== Segment start ==
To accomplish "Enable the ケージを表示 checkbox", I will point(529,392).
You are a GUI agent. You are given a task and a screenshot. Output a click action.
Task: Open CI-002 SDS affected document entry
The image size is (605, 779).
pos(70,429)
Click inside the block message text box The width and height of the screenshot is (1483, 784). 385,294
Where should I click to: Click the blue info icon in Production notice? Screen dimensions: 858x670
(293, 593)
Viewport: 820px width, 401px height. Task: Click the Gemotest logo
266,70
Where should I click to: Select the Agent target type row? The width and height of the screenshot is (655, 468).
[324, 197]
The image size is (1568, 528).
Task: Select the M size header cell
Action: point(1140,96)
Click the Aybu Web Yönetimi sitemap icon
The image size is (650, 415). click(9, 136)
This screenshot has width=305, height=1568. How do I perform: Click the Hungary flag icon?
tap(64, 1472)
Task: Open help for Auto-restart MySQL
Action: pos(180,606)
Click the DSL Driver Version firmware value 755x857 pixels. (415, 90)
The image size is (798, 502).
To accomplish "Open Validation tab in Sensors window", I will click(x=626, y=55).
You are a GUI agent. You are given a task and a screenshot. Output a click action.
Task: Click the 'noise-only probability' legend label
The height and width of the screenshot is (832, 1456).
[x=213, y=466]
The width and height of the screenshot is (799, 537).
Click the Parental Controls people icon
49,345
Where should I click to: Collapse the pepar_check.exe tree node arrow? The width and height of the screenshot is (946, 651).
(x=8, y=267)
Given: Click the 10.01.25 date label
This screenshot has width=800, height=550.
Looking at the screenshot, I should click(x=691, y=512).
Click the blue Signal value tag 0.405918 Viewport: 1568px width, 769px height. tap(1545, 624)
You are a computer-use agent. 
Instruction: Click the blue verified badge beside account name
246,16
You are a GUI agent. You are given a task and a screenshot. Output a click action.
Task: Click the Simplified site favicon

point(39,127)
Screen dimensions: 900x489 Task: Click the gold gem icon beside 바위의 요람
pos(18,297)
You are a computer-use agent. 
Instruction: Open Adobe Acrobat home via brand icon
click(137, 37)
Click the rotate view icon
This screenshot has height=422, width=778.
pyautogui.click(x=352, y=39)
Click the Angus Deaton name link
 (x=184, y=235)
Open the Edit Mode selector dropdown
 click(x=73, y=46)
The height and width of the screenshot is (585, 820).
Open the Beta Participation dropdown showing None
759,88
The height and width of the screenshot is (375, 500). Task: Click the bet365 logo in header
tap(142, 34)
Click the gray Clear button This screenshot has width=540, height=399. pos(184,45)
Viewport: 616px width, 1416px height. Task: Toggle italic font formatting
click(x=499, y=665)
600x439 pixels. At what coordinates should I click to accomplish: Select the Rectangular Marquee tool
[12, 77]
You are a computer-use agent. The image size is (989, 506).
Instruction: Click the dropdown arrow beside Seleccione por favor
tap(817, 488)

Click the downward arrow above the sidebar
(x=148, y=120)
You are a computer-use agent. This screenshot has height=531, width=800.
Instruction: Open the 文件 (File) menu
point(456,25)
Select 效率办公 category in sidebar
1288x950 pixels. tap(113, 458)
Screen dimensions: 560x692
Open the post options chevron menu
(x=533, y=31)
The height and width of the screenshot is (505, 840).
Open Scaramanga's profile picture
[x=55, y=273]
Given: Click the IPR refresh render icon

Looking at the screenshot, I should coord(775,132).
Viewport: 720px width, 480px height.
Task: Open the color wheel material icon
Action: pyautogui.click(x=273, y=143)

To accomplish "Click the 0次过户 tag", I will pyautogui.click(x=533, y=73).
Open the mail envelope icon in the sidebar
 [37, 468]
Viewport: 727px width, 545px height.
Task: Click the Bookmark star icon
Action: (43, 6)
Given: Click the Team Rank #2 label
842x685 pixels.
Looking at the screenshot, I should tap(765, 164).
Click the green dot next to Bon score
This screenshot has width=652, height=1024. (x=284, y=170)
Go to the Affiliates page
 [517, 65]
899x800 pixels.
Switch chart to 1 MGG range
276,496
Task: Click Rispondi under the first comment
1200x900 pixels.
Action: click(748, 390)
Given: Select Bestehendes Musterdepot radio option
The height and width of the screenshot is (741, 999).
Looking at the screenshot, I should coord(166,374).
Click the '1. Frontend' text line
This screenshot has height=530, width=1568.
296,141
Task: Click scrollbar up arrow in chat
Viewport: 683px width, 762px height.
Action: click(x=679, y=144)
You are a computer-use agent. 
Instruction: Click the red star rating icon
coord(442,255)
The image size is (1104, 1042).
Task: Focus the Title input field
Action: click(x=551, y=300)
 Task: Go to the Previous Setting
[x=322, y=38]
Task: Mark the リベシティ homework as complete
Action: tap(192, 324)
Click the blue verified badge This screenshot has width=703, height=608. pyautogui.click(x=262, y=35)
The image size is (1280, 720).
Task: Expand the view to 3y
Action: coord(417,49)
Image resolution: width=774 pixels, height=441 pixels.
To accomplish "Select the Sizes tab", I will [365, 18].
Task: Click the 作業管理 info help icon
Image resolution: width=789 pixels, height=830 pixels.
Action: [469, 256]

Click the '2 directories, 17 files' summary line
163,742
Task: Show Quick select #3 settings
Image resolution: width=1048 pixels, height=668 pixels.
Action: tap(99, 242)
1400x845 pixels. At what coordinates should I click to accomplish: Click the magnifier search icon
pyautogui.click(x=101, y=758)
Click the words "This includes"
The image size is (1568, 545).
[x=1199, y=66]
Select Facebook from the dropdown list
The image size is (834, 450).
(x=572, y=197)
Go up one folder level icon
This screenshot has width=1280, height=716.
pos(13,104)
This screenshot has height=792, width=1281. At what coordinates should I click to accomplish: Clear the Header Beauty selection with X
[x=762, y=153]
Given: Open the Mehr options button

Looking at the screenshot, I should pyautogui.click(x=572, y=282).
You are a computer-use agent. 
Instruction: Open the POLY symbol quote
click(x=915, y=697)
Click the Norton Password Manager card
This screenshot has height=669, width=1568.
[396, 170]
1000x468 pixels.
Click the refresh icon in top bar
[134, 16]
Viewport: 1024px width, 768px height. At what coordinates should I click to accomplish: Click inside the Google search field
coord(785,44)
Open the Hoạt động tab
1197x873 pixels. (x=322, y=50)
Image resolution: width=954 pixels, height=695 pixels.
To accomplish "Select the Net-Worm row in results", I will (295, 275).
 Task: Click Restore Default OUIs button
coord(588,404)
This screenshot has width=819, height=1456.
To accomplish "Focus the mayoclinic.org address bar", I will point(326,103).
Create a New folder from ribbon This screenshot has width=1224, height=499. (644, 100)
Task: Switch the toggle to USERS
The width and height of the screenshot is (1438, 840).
== Segment end ==
### TASK PROMPT
Set down the full listing. Keep every line exact.

### COMPLETED TASK
To accomplish "Enable the ケージを表示 checkbox", I will point(529,392).
You are a GUI agent. You are given a task and a screenshot. Output a click action.
Task: Open CI-002 SDS affected document entry
The image size is (605, 779).
pos(70,429)
Click inside the block message text box The width and height of the screenshot is (1483, 784). 385,294
Where should I click to: Click the blue info icon in Production notice? Screen dimensions: 858x670
(293, 593)
Viewport: 820px width, 401px height. Task: Click the Gemotest logo
266,70
Where should I click to: Select the Agent target type row? The width and height of the screenshot is (655, 468).
[324, 197]
The image size is (1568, 528).
Task: Select the M size header cell
Action: point(1140,96)
Click the Aybu Web Yönetimi sitemap icon
The image size is (650, 415). click(9, 136)
This screenshot has width=305, height=1568. How do I perform: Click the Hungary flag icon?
tap(64, 1472)
Task: Open help for Auto-restart MySQL
Action: pos(180,606)
Click the DSL Driver Version firmware value 755x857 pixels. (415, 90)
The image size is (798, 502).
To accomplish "Open Validation tab in Sensors window", I will click(x=626, y=55).
You are a GUI agent. You are given a task and a screenshot. Output a click action.
Task: Click the 'noise-only probability' legend label
The height and width of the screenshot is (832, 1456).
[x=213, y=466]
The width and height of the screenshot is (799, 537).
Click the Parental Controls people icon
49,345
Where should I click to: Collapse the pepar_check.exe tree node arrow? The width and height of the screenshot is (946, 651).
(x=8, y=267)
Given: Click the 10.01.25 date label
This screenshot has width=800, height=550.
Looking at the screenshot, I should click(x=691, y=512).
Click the blue Signal value tag 0.405918 Viewport: 1568px width, 769px height. tap(1545, 624)
You are a computer-use agent. 
Instruction: Click the blue verified badge beside account name
246,16
You are a GUI agent. You are given a task and a screenshot. Output a click action.
Task: Click the Simplified site favicon

point(39,127)
Screen dimensions: 900x489 Task: Click the gold gem icon beside 바위의 요람
pos(18,297)
You are a computer-use agent. 
Instruction: Open Adobe Acrobat home via brand icon
click(137, 37)
Click the rotate view icon
This screenshot has height=422, width=778.
pyautogui.click(x=352, y=39)
Click the Angus Deaton name link
 (x=184, y=235)
Open the Edit Mode selector dropdown
 click(x=73, y=46)
The height and width of the screenshot is (585, 820).
Open the Beta Participation dropdown showing None
759,88
The height and width of the screenshot is (375, 500). Task: Click the bet365 logo in header
tap(142, 34)
Click the gray Clear button This screenshot has width=540, height=399. pos(184,45)
Viewport: 616px width, 1416px height. Task: Toggle italic font formatting
click(x=499, y=665)
600x439 pixels. At what coordinates should I click to accomplish: Select the Rectangular Marquee tool
[12, 77]
You are a computer-use agent. The image size is (989, 506).
Instruction: Click the dropdown arrow beside Seleccione por favor
tap(817, 488)

Click the downward arrow above the sidebar
(x=148, y=120)
You are a computer-use agent. This screenshot has height=531, width=800.
Instruction: Open the 文件 (File) menu
point(456,25)
Select 效率办公 category in sidebar
1288x950 pixels. tap(113, 458)
Screen dimensions: 560x692
Open the post options chevron menu
(x=533, y=31)
The height and width of the screenshot is (505, 840).
Open Scaramanga's profile picture
[x=55, y=273]
Given: Click the IPR refresh render icon

Looking at the screenshot, I should coord(775,132).
Viewport: 720px width, 480px height.
Task: Open the color wheel material icon
Action: pyautogui.click(x=273, y=143)

To accomplish "Click the 0次过户 tag", I will pyautogui.click(x=533, y=73).
Open the mail envelope icon in the sidebar
 [37, 468]
Viewport: 727px width, 545px height.
Task: Click the Bookmark star icon
Action: (43, 6)
Given: Click the Team Rank #2 label
842x685 pixels.
Looking at the screenshot, I should tap(765, 164).
Click the green dot next to Bon score
This screenshot has width=652, height=1024. (x=284, y=170)
Go to the Affiliates page
 [517, 65]
899x800 pixels.
Switch chart to 1 MGG range
276,496
Task: Click Rispondi under the first comment
1200x900 pixels.
Action: click(748, 390)
Given: Select Bestehendes Musterdepot radio option
The height and width of the screenshot is (741, 999).
Looking at the screenshot, I should coord(166,374).
Click the '1. Frontend' text line
This screenshot has height=530, width=1568.
296,141
Task: Click scrollbar up arrow in chat
Viewport: 683px width, 762px height.
Action: click(x=679, y=144)
You are a computer-use agent. 
Instruction: Click the red star rating icon
coord(442,255)
The image size is (1104, 1042).
Task: Focus the Title input field
Action: click(x=551, y=300)
 Task: Go to the Previous Setting
[x=322, y=38]
Task: Mark the リベシティ homework as complete
Action: tap(192, 324)
Click the blue verified badge This screenshot has width=703, height=608. pyautogui.click(x=262, y=35)
The image size is (1280, 720).
Task: Expand the view to 3y
Action: coord(417,49)
Image resolution: width=774 pixels, height=441 pixels.
To accomplish "Select the Sizes tab", I will [365, 18].
Task: Click the 作業管理 info help icon
Image resolution: width=789 pixels, height=830 pixels.
Action: [469, 256]

Click the '2 directories, 17 files' summary line
163,742
Task: Show Quick select #3 settings
Image resolution: width=1048 pixels, height=668 pixels.
Action: tap(99, 242)
1400x845 pixels. At what coordinates should I click to accomplish: Click the magnifier search icon
pyautogui.click(x=101, y=758)
Click the words "This includes"
The image size is (1568, 545).
[x=1199, y=66]
Select Facebook from the dropdown list
The image size is (834, 450).
(x=572, y=197)
Go up one folder level icon
This screenshot has width=1280, height=716.
pos(13,104)
This screenshot has height=792, width=1281. At what coordinates should I click to accomplish: Clear the Header Beauty selection with X
[x=762, y=153]
Given: Open the Mehr options button

Looking at the screenshot, I should pyautogui.click(x=572, y=282).
You are a computer-use agent. 
Instruction: Open the POLY symbol quote
click(x=915, y=697)
Click the Norton Password Manager card
This screenshot has height=669, width=1568.
[396, 170]
1000x468 pixels.
Click the refresh icon in top bar
[134, 16]
Viewport: 1024px width, 768px height. At what coordinates should I click to accomplish: Click inside the Google search field
coord(785,44)
Open the Hoạt động tab
1197x873 pixels. (x=322, y=50)
Image resolution: width=954 pixels, height=695 pixels.
To accomplish "Select the Net-Worm row in results", I will (295, 275).
 Task: Click Restore Default OUIs button
coord(588,404)
This screenshot has width=819, height=1456.
To accomplish "Focus the mayoclinic.org address bar", I will point(326,103).
Create a New folder from ribbon This screenshot has width=1224, height=499. (644, 100)
Task: Switch the toggle to USERS
The width and height of the screenshot is (1438, 840).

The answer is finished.